The small, cramped, sweaty, low ceiling cellar bar that is the Royal Park Leeds witnessed one of its most memorable nights as a lunatic audience stuffed to the gills on dodgy lager and cheap drugs saw Whitehouse rip to shreds any notion that they’re washed up and finished with a performance so intimidating and drenched in animosity it made a random act of violence seem as insignificant as a stubbed toe.
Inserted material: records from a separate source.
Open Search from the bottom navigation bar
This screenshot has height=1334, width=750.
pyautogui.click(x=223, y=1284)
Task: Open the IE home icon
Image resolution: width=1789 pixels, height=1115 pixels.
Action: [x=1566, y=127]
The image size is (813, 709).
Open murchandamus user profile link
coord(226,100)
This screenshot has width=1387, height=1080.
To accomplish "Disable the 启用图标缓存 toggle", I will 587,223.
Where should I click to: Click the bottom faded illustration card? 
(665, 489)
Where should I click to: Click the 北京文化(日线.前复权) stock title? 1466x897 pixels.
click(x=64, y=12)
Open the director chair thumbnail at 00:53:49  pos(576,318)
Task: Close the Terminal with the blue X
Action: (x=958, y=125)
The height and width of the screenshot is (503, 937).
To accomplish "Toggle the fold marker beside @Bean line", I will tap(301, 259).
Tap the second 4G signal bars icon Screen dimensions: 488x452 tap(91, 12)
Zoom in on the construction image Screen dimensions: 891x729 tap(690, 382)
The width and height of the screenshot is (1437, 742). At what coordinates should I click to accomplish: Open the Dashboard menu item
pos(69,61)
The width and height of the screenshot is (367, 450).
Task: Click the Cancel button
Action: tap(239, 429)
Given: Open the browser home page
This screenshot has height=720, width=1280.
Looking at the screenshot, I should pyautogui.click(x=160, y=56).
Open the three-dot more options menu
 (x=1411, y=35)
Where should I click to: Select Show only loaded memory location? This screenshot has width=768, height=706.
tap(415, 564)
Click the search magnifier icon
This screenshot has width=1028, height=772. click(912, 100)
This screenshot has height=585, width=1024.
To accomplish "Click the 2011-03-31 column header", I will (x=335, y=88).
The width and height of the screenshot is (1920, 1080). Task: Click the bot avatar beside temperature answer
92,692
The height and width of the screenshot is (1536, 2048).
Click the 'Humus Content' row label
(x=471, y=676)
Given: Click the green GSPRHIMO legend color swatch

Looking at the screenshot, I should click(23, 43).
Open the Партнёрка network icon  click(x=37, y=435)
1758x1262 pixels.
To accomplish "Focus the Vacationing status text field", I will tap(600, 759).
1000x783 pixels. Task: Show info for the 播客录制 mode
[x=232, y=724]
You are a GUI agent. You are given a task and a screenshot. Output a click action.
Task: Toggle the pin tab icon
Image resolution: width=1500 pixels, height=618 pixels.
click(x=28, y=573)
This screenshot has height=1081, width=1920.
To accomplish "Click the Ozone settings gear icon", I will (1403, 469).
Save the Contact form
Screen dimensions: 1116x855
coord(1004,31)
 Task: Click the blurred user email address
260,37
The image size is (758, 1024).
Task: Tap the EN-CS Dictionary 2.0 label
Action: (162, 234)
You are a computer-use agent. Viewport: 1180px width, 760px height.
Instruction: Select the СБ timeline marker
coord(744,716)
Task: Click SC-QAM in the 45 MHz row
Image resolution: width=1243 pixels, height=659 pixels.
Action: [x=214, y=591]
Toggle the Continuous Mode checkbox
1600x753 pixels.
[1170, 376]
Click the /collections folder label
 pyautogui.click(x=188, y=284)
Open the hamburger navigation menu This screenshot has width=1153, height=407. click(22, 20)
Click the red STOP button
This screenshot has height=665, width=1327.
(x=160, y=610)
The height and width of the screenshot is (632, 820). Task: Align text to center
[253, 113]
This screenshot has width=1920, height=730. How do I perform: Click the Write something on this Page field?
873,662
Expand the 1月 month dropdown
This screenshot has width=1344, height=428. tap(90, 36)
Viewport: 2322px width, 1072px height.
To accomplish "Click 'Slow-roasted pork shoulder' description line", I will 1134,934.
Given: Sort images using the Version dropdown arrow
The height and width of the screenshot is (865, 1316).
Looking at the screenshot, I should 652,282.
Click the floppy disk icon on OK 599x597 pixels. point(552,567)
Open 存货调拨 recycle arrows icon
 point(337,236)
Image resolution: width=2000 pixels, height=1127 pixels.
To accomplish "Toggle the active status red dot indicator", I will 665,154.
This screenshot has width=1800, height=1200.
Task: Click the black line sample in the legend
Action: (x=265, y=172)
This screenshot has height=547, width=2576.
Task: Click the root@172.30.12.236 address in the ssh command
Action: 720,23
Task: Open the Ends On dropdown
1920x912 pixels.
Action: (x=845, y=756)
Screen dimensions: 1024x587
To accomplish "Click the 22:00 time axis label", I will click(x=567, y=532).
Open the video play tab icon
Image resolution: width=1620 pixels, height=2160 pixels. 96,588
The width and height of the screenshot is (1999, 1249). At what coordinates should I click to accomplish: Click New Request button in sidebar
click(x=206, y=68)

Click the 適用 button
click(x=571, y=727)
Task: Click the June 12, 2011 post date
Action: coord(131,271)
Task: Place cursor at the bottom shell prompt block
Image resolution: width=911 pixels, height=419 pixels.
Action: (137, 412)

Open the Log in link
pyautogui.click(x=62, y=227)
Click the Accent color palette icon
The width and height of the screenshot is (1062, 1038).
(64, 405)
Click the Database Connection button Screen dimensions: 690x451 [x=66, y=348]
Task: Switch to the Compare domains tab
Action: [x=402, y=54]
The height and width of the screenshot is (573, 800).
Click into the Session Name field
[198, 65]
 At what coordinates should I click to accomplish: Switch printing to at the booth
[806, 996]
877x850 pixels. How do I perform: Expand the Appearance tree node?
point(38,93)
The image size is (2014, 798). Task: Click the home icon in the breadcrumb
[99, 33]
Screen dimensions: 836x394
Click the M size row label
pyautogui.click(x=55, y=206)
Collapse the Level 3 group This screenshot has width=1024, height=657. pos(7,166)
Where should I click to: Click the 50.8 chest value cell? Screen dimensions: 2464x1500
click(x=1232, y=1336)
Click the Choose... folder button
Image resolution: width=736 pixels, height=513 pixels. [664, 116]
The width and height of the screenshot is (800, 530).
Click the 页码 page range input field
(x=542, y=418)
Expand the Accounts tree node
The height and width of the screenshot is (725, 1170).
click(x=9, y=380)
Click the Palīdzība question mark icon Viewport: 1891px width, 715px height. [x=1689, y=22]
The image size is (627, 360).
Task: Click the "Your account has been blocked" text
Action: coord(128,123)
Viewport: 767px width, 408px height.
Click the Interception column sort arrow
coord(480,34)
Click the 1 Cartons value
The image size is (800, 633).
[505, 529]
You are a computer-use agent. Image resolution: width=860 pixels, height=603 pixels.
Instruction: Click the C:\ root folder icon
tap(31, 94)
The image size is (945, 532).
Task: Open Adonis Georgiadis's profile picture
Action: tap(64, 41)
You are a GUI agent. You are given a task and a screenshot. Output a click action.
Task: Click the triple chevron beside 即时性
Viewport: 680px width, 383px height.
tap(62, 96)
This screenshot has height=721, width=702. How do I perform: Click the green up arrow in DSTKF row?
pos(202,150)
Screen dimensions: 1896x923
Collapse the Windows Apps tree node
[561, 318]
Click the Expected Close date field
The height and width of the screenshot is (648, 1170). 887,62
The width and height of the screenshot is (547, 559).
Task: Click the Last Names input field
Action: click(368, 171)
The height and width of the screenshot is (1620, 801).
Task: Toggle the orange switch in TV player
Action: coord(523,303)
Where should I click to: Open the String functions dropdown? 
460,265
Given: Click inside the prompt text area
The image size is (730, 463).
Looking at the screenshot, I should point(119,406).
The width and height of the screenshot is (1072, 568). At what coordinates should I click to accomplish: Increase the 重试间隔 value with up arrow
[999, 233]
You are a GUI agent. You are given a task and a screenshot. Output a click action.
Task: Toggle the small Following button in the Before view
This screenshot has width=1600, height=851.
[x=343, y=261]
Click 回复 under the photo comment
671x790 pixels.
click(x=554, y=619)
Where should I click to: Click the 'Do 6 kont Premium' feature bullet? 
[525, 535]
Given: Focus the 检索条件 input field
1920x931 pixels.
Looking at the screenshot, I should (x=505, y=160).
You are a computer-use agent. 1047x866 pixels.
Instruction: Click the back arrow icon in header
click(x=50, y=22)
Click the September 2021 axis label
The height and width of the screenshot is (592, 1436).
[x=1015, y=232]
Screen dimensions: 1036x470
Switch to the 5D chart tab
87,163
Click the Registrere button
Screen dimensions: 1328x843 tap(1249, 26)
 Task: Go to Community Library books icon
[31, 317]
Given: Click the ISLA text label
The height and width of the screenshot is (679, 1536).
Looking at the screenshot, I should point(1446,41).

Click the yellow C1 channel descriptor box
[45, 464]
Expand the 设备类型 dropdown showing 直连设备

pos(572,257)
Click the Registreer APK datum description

But to get us in the mood it’s Milovan Srdenovic and his perverted Mexican gravedigger blues. Milovan takes to the stage wearing a wrestling mask, black Stetson and an orange nappy. The crowd look nonplussed. Proceedings get off to a flyer with an a cappella version of Islam Uber Alles – ‘Robbie Williams Paki Englebert Humperdink Paki Father Abraham Paki’. The audience lap it up rolling about in three inches of spilt lager and tab ends ruining their black tights and tight bodices. For his first solo gig in three years he treats members of the audience to a rousing version of Drink Myself Sick accompanying himself on nothing but a bullhorn, people sing along bolstered by piss weak lager and the sight of Milovan’s skeleton tattoos. Hell Hole Billy Goat sees the appearance of the Thirdreichalele with its cute swastika sound hole, he strums it like his life’s depending upon it wailing that sick mantra blues country cross ended muzak as he attunes himself to the evenings vibe. Milovan dons various guises including false beards and bad perms as he chicken walks his way to fame and fortune whilst belting out crowd pleasers such as ‘16 Fanny Rags’ with its ungodly refrain: ‘16 fanny rags!!’ After a slight technical hitch he sits down to sing Big Janice whilst playing an electric guitar across his lap with a chapatti and a fork. The crowd love him and will turn up in droves at his next engagement.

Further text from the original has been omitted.